In time the ramparts became higher and the gates more massive, until they simply disappeared and were replaced by barriers, subtler than stone, that girded every city like a crown and held in its spirit. Some claim that the barriers do not exist, and disparage them. Although they themselves can penetrate the new walls with no effort, their spirits (which, also, they claim do not exist) cannot, and are left like orphans around the periphery.

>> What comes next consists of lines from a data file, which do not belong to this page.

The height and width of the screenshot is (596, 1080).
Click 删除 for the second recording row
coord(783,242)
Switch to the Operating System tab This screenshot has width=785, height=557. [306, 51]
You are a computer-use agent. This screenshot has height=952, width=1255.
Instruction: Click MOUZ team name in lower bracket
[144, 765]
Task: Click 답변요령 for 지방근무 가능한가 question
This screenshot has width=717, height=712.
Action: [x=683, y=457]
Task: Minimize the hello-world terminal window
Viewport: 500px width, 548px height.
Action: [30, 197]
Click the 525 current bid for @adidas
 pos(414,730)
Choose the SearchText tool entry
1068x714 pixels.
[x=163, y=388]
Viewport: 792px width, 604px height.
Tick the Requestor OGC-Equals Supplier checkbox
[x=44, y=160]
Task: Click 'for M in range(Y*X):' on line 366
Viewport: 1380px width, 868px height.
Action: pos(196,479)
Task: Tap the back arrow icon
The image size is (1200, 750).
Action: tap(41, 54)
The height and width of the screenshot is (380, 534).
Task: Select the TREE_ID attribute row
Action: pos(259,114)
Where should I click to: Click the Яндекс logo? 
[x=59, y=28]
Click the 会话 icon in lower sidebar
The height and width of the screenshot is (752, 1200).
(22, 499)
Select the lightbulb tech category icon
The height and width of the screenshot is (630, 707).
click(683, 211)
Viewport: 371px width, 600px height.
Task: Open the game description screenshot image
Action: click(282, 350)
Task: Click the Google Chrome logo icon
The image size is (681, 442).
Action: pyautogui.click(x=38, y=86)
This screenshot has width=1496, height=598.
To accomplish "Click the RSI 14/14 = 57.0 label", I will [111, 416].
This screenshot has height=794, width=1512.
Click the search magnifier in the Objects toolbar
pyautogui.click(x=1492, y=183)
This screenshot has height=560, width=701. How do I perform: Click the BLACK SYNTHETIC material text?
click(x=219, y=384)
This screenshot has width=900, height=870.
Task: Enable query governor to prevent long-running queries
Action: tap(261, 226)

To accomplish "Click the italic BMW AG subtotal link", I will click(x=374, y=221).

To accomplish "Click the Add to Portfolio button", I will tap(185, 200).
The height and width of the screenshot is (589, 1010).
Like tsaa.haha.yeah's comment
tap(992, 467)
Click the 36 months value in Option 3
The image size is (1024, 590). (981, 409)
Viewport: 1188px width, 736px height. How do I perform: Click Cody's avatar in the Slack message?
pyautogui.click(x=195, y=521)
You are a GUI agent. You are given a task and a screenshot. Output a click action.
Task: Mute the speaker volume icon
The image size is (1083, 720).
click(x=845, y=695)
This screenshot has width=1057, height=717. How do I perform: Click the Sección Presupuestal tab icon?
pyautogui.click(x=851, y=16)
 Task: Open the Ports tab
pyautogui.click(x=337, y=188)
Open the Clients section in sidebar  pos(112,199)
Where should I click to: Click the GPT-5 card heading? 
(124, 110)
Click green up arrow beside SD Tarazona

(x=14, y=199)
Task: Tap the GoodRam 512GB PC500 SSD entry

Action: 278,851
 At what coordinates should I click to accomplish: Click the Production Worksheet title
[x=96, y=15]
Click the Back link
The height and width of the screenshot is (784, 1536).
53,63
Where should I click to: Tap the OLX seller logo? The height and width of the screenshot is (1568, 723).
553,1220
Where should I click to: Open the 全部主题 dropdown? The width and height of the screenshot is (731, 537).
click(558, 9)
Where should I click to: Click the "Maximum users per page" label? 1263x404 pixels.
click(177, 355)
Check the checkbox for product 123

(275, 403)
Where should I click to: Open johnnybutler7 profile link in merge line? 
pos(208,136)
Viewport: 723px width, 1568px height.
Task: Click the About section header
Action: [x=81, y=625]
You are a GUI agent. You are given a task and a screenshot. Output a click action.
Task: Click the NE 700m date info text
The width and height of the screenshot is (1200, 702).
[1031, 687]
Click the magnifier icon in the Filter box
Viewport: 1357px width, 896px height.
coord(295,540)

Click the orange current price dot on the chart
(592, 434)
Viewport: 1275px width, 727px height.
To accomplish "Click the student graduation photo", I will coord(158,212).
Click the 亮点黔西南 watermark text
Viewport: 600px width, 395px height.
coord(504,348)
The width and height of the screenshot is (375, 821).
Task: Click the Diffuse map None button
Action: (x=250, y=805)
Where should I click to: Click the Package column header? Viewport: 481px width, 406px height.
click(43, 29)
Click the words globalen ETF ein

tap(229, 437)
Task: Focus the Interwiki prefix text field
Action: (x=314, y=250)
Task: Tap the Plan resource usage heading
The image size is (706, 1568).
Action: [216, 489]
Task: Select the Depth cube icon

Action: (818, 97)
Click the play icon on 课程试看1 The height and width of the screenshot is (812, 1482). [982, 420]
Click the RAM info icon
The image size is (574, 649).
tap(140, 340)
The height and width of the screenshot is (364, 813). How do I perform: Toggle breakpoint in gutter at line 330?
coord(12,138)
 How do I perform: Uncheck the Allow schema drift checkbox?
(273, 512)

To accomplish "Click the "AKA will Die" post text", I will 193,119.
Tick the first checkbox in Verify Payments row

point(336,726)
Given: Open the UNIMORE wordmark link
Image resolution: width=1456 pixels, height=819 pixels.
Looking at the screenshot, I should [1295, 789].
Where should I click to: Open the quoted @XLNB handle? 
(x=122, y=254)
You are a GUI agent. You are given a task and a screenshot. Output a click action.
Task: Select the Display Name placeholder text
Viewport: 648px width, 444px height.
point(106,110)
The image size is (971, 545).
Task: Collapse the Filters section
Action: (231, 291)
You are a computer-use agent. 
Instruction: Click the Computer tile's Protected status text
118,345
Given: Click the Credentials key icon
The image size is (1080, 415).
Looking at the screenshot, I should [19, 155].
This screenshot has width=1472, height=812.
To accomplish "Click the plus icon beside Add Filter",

To enter a city intact it is necessary to pass through one of the new gates. They are far more difficult to find than their solid predecessors, for they are tests, mechanisms, devices, and implementations of justice. There once was a map, now long gone, one of the ancient charts upon which colorful animals sleep or rage. Those who saw it said that in its illuminations were figures and symbols of the gates. The east gate was that of acceptance of responsibility, the south gate that of the desire to explore, the west gate that of devotion to beauty, and the north gate that of selfless love. But they were not believed. It was said that a city with entryways like these could not exist, because it would be too wonderful. Those who decide such things decided that whoever had seen the map had only imagined it, and the entire matter was forgotten, treated as if it were a dream, and ignored. This, of course, freed it to live forever.
Elsewhere he is more aphoristic:
Justice can sleep for years and awaken when it is least expected. A miracle is nothing more than dormant justice from another time arriving to compensate those it has cruelly abandoned. Whoever knows this is willing to suffer, for he knows that nothing is in vain.
No one ever said that you would live to see the repercussions of everything you do, or that you have guarantees, or that you are not obliged to wander in the dark, or that everything will be proved to you and neatly verified like something in science. Nothing is: at least nothing that is worthwhile. I didn't bring you up only to move across sure ground. I didn't teach you to think that everything must be within our control or understanding. Did I? For, if I did, I was wrong. If you won't take a chance, then the powers you refuse because you cannot explain them, will, as they say, make a monkey out of you. Justice can sleep for years and awaken when it is least expected.
For all of its faults, Winter’s Tale is one of those beautiful books that takes up permanent residency in your mind. Its strong imagery and consistency of vision give it a more lasting power than other, superior novels. It is also a touching love letter to New York City, one that will cause you to never look at its landmarks (especially Grand Central Terminal) the same way again.